Hematopoietic stem cell transplantation in the era of next generation sequencing

Primary immune deficiency (PID) refers to a large heterogeneous group of disorders that result from defects in immune system development and/or function leading to increased susceptibility to infections, disorders of immune regulation and malignancies. PID prevalence is estimated at 2-5:100.000. The incorporation of next generation sequencing (NGS) into routine immunological practice has enabled the identification of novel inborn errors of disease, helped define new categories of immune deficiency and extended the clinical spectrum associated with many long-recognised diseases.
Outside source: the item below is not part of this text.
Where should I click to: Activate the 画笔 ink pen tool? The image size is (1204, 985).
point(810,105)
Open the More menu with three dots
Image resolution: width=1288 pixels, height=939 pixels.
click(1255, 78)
Indeed, sixteen years after the completion of the human genome project, the use of whole exome sequencing (WES) has turned into a primary diagnostic tool in cases of PIDs. Between 2012 and 2019, hundreds of WES were conducted at Hadassah Medical Center on pediatric patients with suspected PID. In about 60% of cases, a precise genetic diagnosis was found. A major strength of our translational work derives from the fact that our clinical practice comprises a large number of patients born to consanguineous families. Indeed, in collaboration with community physicians from Israel and the Palestinian Authority, we have identified new forms of inherited immune deficiency. The first disorders were identified by homozygocity mapping (ITK and the SP110 genes) and additional disorders were later discovered by whole exome sequencing (the CARD11, IKKβ, VPS45, EFL1, TPP2 and LAT deficiencies). The use of WES in suspected PID displays several advantages. First, WES enables the early diagnosis of affected, yet asymptomatic, family members, often before the onset of severe disease features, which significantly reduces the successful rate of hematopoietic stem cell transplantation (HSCT) if required. Characterization of disease-causing genes, together with a detailed immunological workup, both carried out in our institution, contribute to the understanding of novel mechanisms of immune disease and influence the clinical decision-making: the knowledge that these defects affect the hematopoietic system gave the confidence to proceed with HSCT and subsequently cure numerous patients of their disease. In the near future, the deep understanding of the biological basis of PIDs could lead to the development of novel therapeutic avenues.